Collected data

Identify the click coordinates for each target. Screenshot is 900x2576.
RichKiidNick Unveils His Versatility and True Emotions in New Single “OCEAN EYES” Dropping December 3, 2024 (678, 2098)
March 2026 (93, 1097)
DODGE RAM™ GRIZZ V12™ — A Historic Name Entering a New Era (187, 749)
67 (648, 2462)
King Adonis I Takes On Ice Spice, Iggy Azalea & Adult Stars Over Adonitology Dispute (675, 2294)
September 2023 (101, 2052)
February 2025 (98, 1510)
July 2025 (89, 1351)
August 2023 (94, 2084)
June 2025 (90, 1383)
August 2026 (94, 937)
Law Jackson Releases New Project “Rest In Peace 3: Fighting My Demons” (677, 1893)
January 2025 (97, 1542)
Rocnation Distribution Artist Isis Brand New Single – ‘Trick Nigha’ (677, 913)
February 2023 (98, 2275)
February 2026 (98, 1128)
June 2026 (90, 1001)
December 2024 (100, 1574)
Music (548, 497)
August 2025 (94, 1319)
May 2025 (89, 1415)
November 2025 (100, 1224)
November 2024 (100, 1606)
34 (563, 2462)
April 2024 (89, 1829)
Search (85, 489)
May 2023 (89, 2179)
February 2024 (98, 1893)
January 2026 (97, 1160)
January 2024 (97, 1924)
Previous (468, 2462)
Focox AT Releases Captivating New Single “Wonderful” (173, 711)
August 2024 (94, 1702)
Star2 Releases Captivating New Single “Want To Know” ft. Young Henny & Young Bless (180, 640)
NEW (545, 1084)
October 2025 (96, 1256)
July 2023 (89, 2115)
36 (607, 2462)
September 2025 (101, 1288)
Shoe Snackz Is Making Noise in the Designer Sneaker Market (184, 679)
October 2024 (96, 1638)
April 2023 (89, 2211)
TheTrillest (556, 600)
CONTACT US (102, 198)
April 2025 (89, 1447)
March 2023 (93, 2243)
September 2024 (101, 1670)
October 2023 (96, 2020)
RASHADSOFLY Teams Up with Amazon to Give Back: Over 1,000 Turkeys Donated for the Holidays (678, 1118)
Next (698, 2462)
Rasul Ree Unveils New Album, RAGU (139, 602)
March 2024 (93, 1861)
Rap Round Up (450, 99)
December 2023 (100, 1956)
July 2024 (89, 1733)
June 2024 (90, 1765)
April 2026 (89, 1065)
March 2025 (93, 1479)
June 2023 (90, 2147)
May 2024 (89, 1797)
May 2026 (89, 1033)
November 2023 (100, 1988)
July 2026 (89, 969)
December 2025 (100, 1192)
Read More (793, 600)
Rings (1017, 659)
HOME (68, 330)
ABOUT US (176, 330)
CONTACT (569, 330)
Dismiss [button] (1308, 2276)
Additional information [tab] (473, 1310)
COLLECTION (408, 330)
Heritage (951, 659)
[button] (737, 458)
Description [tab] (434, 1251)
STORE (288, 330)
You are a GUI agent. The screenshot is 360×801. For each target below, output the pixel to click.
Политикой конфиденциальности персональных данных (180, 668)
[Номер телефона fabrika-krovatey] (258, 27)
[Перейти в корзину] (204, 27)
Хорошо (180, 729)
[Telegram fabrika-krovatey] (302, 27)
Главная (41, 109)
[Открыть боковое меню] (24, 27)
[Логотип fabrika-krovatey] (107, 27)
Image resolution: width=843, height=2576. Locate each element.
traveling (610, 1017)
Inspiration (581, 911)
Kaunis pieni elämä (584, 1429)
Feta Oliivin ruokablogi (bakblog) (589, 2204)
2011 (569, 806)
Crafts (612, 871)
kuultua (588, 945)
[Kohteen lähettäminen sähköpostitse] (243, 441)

• [TASK DETAILS] Retype exactly the lines above, from the one with "CONTACT US (102, 198)" through the one with "STORE (288, 330)", inclusive.

• [SOLUTION TO THIS TASK]
CONTACT US (102, 198)
April 2025 (89, 1447)
March 2023 (93, 2243)
September 2024 (101, 1670)
October 2023 (96, 2020)
RASHADSOFLY Teams Up with Amazon to Give Back: Over 1,000 Turkeys Donated for the Holidays (678, 1118)
Next (698, 2462)
Rasul Ree Unveils New Album, RAGU (139, 602)
March 2024 (93, 1861)
Rap Round Up (450, 99)
December 2023 (100, 1956)
July 2024 (89, 1733)
June 2024 (90, 1765)
April 2026 (89, 1065)
March 2025 (93, 1479)
June 2023 (90, 2147)
May 2024 (89, 1797)
May 2026 (89, 1033)
November 2023 (100, 1988)
July 2026 (89, 969)
December 2025 (100, 1192)
Read More (793, 600)
Rings (1017, 659)
HOME (68, 330)
ABOUT US (176, 330)
CONTACT (569, 330)
Dismiss [button] (1308, 2276)
Additional information [tab] (473, 1310)
COLLECTION (408, 330)
Heritage (951, 659)
[button] (737, 458)
Description [tab] (434, 1251)
STORE (288, 330)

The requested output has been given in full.